Si continua a scavare senza sosta a Macuto, nello Stato di La Guaira, dove i Vigili del Fuoco italiani hanno individuato una donna e due dei suoi tre figli all’interno di un edificio collassato dopo le forti scosse di terremoto che hanno colpito il Venezuela. Da oltre otto ore (e quando in Venezuela è piena notte), i soccorritori, che stanno operando insieme con i team dell’Ecuador e dell’Olanda, stanno rimovendo le macerie nel tentativo di raggiungere la donna che continua a rispondere ai segnali inviati dai Vigili del Fuoco attraverso il geofono. All’esterno sono presenti anche i familiari della donna, che è riuscita a mettere in moto le operazioni di salvataggio grazie a un messaggio WhatsApp inviato proprio a una sua cugina.

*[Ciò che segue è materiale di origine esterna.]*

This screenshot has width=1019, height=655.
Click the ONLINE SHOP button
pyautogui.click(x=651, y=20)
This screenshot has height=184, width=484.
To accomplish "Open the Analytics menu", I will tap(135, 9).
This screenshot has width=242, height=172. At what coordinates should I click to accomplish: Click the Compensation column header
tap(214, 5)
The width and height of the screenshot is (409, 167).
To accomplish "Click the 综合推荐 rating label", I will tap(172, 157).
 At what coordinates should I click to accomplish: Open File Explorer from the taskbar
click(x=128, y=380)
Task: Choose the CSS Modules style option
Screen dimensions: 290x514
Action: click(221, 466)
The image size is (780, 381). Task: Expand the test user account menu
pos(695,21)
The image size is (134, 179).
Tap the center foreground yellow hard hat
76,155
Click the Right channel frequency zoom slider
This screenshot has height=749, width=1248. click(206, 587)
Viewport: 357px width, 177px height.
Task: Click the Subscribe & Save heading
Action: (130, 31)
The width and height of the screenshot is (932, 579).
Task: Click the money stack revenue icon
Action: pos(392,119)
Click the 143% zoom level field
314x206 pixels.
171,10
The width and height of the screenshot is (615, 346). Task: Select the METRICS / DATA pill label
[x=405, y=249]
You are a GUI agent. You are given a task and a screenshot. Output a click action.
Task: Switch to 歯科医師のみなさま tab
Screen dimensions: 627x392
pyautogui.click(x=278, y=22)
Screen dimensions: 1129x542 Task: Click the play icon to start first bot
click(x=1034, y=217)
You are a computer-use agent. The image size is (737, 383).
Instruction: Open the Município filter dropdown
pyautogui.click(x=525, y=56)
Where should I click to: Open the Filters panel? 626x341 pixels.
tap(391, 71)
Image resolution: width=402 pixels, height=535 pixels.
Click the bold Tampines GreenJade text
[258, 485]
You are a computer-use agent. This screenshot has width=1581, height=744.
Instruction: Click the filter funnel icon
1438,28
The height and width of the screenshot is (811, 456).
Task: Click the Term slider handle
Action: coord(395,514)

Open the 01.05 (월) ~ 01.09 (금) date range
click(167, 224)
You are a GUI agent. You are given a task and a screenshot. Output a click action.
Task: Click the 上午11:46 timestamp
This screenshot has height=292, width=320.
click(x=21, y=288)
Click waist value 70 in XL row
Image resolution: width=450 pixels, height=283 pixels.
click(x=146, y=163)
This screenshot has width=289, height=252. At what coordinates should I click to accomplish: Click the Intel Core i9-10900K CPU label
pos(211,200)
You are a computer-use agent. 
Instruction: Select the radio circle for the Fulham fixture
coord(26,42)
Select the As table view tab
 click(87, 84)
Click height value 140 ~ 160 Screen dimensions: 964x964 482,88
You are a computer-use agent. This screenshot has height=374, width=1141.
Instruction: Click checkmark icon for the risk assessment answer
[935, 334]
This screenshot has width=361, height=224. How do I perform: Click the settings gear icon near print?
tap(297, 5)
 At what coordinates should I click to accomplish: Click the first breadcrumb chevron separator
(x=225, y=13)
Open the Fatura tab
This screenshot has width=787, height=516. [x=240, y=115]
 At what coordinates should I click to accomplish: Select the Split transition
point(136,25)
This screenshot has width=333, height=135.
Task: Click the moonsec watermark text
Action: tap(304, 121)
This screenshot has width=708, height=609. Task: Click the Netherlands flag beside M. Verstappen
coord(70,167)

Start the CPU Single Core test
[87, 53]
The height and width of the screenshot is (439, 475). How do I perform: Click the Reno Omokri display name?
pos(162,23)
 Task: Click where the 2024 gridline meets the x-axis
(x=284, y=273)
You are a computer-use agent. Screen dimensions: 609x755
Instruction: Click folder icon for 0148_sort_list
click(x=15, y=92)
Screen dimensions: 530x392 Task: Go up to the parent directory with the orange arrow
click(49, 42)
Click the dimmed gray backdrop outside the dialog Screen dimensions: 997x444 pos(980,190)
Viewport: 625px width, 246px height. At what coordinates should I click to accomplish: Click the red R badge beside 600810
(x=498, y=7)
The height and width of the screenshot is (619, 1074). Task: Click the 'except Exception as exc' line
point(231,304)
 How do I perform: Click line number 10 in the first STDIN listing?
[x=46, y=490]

“Il fatto che risponda ai nostri segnali dopo tutte queste ore è sicuramente positivo – spiega il portavoce dei Vigili del Fuoco, Luca Cari -. Questo ci fa pensare che la direzione che abbiamo preso sia quella giusta. Ora bisogna andare ancora più in profondità nel tentativo di raggiungere la posizione della donna”. Al momento, però, non si hanno informazioni sui due bambini che sarebbero presenti all’interno dell’edificio. Secondo quanto riferito dalla donna stessa nel messaggio WhatsApp, i piccoli sarebbero con lei e in buone condizioni di salute. L’intervento è estremamente complesso per le condizioni critiche della struttura.
Delcy Rodriguez: “trovate persone ancora vive, non perdiamo la speranza”
Il Presidente ad interim del Venezuela, Delcy Rodriguez, ha annunciato l’istituzione di una commissione speciale per valutare i danni ai palazzi e stabilire se sia sicuro per le persone che dormono per strada farvi ritorno. Il suo governo, ha detto, esaminerà anche i danni alle infrastrutture e la ricerca di vite umane tra le macerie continuerà. “Oggi abbiamo recuperato persone ancora in vita”, ha dichiarato. “Non perdiamo mai la speranza”.
Le autorità venezuelane hanno dichiarato che oltre 770 edifici sono crollati, totalmente o parzialmente, a causa dei due terremoti che hanno colpito il Paese. Si tratta di una cifra pari al doppio di quella inizialmente segnalata venerdì. Il rischio di ulteriori danni persiste, poiché le repliche continuano a scuotere il Venezuela.